Crystal Ball Sunday #3: Distributed Computing in the Workplace

khess 0 Tallied Votes 122 Views Share

Welcome to Crystal Ball Sunday #3. As promised, I'm going to explore the use of distributed computing for the workplace today. Whether you call it grid computing, distributed computing, volunteer computing, or some other name, it is the same animal: Donation of distributed (remote) computing power to a central project.

Most distributed computing projects focus on worldwide issues such as solving cancer-curing molecule syntheses, finding extraterrestrial life, or solving some high-end mathematical problems.

My prediction for distributed computing is that it will invade the workplace in the next year or so as the next big thing.

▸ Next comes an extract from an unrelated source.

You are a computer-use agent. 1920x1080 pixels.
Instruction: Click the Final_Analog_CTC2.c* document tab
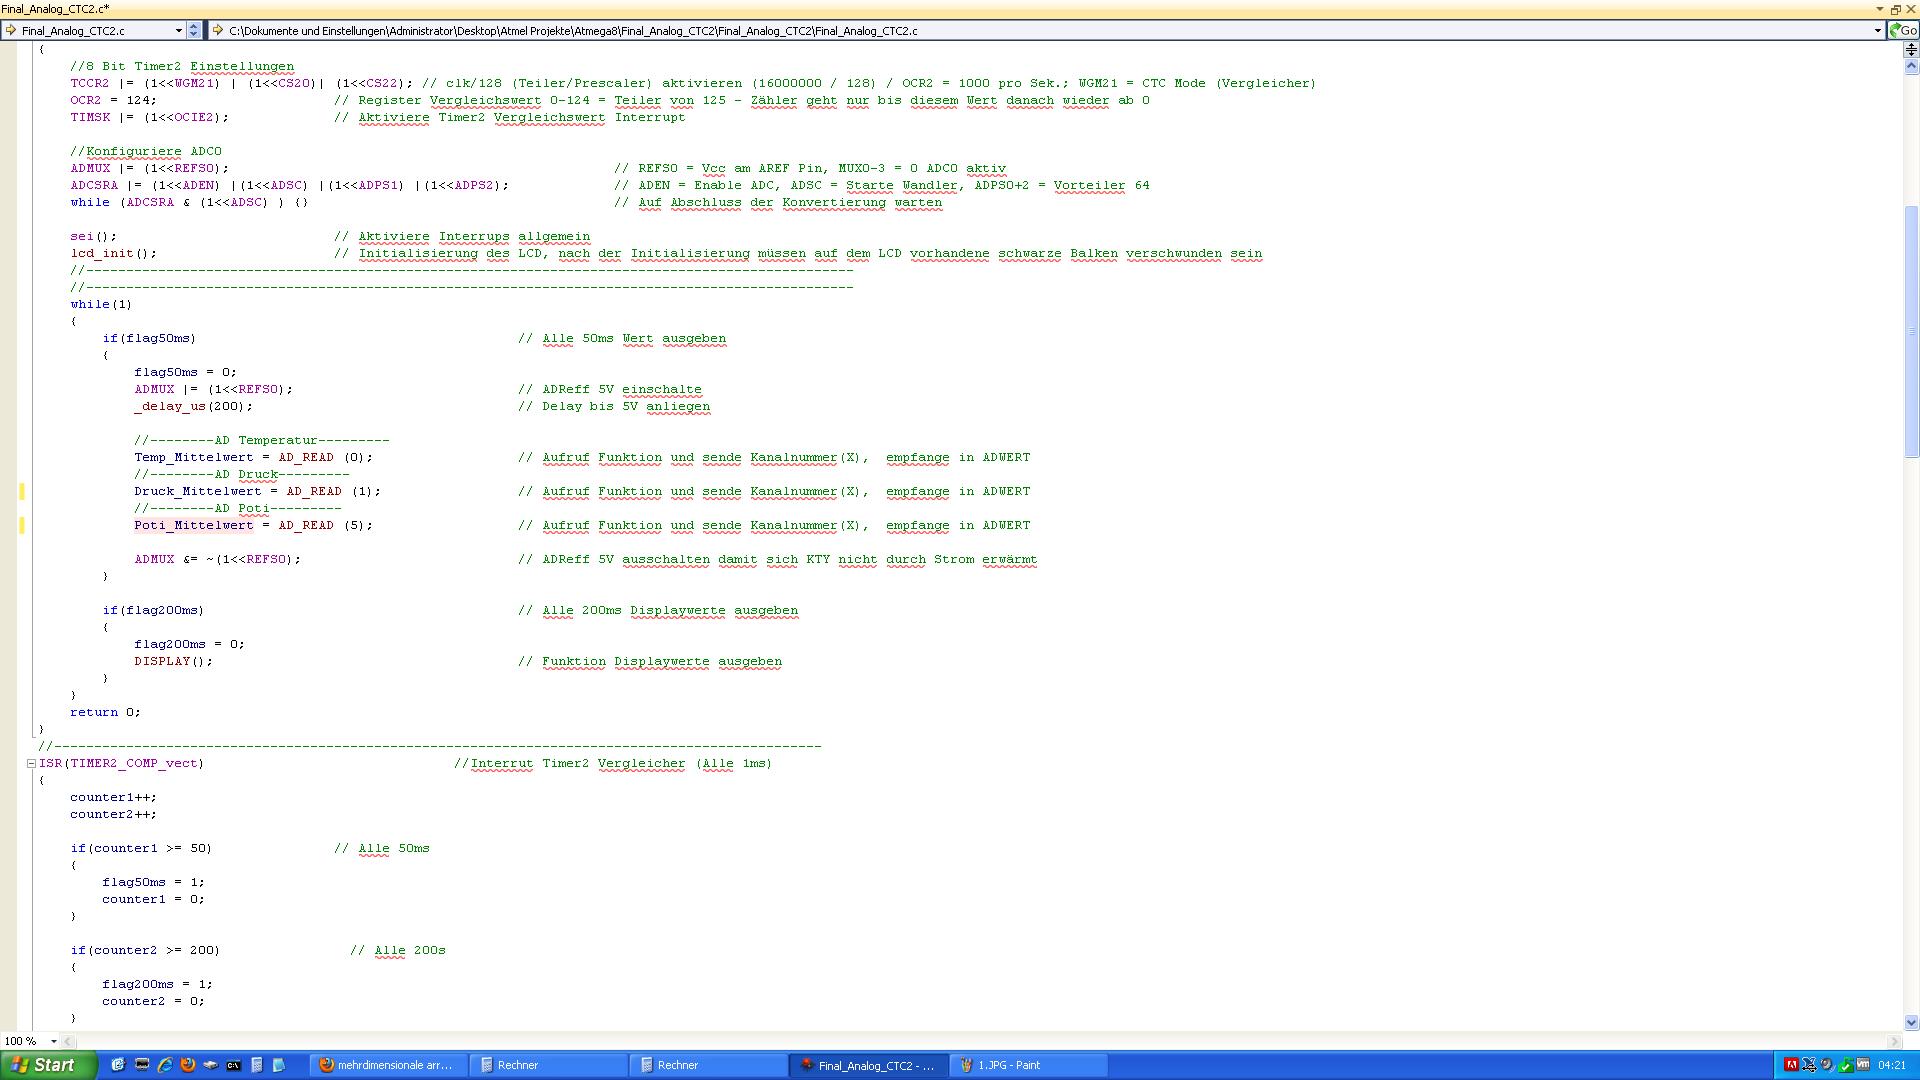56,9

Projects will emerge in great number in the coming year to assist in distributing OLAP (Online Analytical Processing) and OLTP (Online Transaction Processing) queries, some application processing and delivery, network services overhead, and possibly even backup processing or caching.

LAN grids will be formed so that idle computing power will be donated to the greater corporate cause. Idle CPU, unused memory, spare network bandwidth, and available disk space will all be donated into a network resource cloud for on-demand use by data center applications.

You may be asking how Linux will fit into this corporate distributed computing scenario. Linux, most likely, will be the platform of choice to manage the LAN resource cloud. Linux is used for the large compute clusters in research laboratories worldwide and has a long history in this area. Linux will also most likely be the Desktop platform due to its more efficient use of resources even when a window manager like GNOME or KDE is used.

Distributed computing is coming to a network near you in the not-so-distant future. Embrace it as the future of computing.